Print every record exactly, omitting all pictures.
# # # # # # #
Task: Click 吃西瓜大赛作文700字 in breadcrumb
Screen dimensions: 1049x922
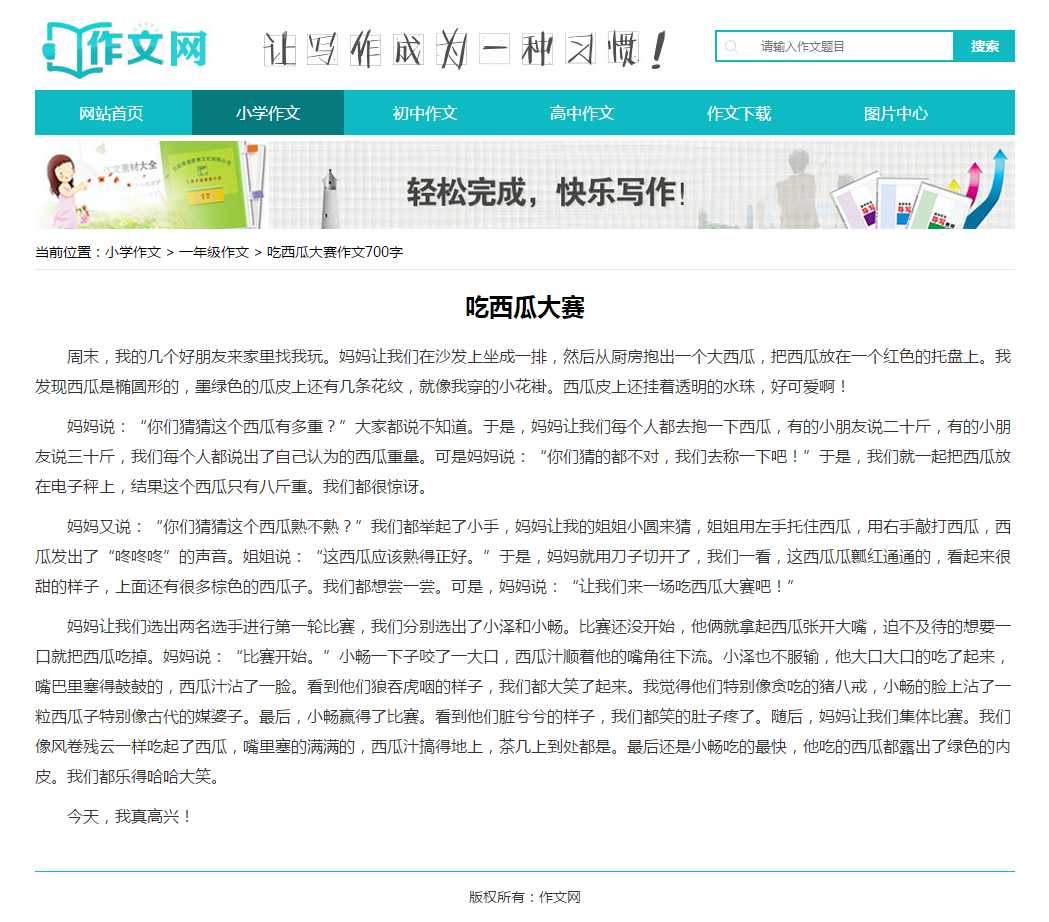Action: [335, 252]
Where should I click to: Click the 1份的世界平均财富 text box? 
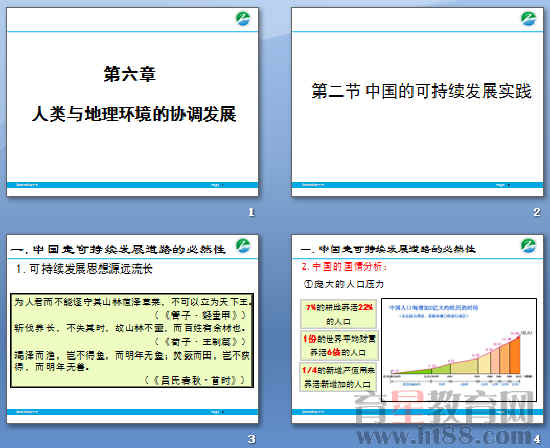point(339,346)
# # # # # # #
RESPONSE BELOW:
Task: Click 吃西瓜大赛作文700字 in breadcrumb
Screen dimensions: 1049x922
Action: [335, 252]
Where should I click to: Click the 1份的世界平均财富 text box? 
point(339,346)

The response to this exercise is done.